In the case of Donald Trump’s victory in the presidential elections in the United States, there are two possible scenarios for the war: forced negotiations with Russia or an unlimited amount of assistance for Ukraine, said Azerbaijani military analyst Agil Rustamzade, a STEM analytical center employee, in an interview with NV.

“I believe that Trump’s arrival opens up different options – either he will force both sides to make mutual concessions, even negotiations. But if he sees that the Russian Federation is not making any concessions at all or is making even more demands, he may very well overwhelm you with weapons,” Rustamzade believes.

The beginning of 2025, when Americans will elect a new president, is a crucial period for understanding whether American aid to Ukraine will continue, says the analyst. Ukraine can defend itself against Russia on its own, but then the war will last much longer.

“The United States has completely different financial, economic, and military-technical capabilities. However, most likely, the capabilities that you accumulate and begin to produce, because even in European Union countries, factories are already transitioning to round-the-clock work, they will help you achieve a slightly better situation,” says Rustamzade.
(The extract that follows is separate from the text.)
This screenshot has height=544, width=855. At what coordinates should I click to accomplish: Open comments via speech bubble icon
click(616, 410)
US assistance is especially important in the context of supplying missiles for air defense systems, says the analyst. Rustamzade also reminds that it was Trump who provided Ukraine with the first lethal weapon – the Javelin.
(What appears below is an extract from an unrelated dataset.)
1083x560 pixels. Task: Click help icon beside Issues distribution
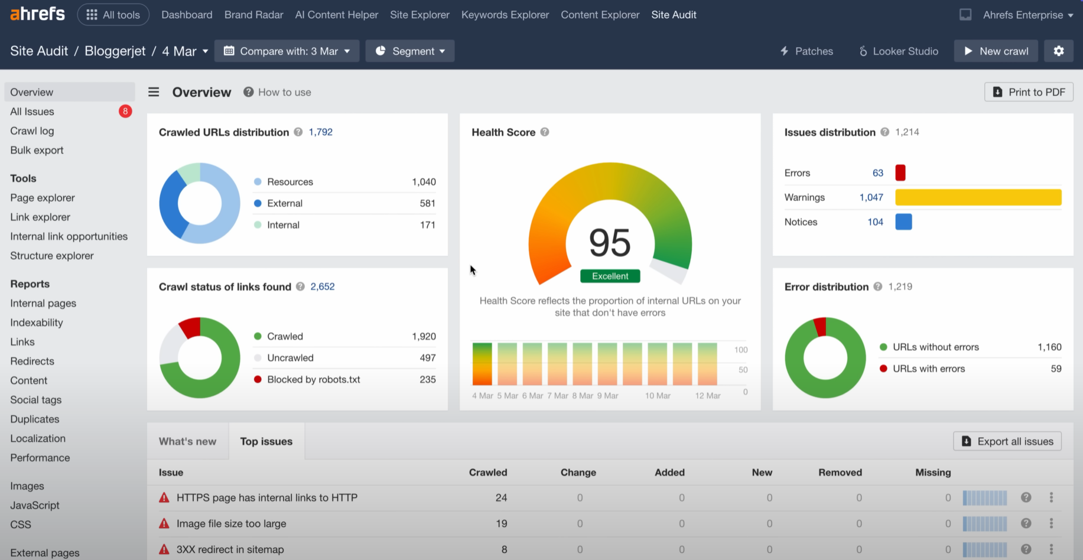[884, 132]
“If the new President of the United States turns out to be Donald Trump, it is important to understand that he often makes statements that are criticized. But I would say that there is some truth in his words. He is right when he says that the minimum contribution to the country’s defense should be 2% of GDP, and some countries are cunning, they do not invest their 2%, but invest, say, 1.3%, and spend 0.7% on other needs. Of course, everything is fine inside their state, they are great guys, but security is limping because of it,” said the analyst.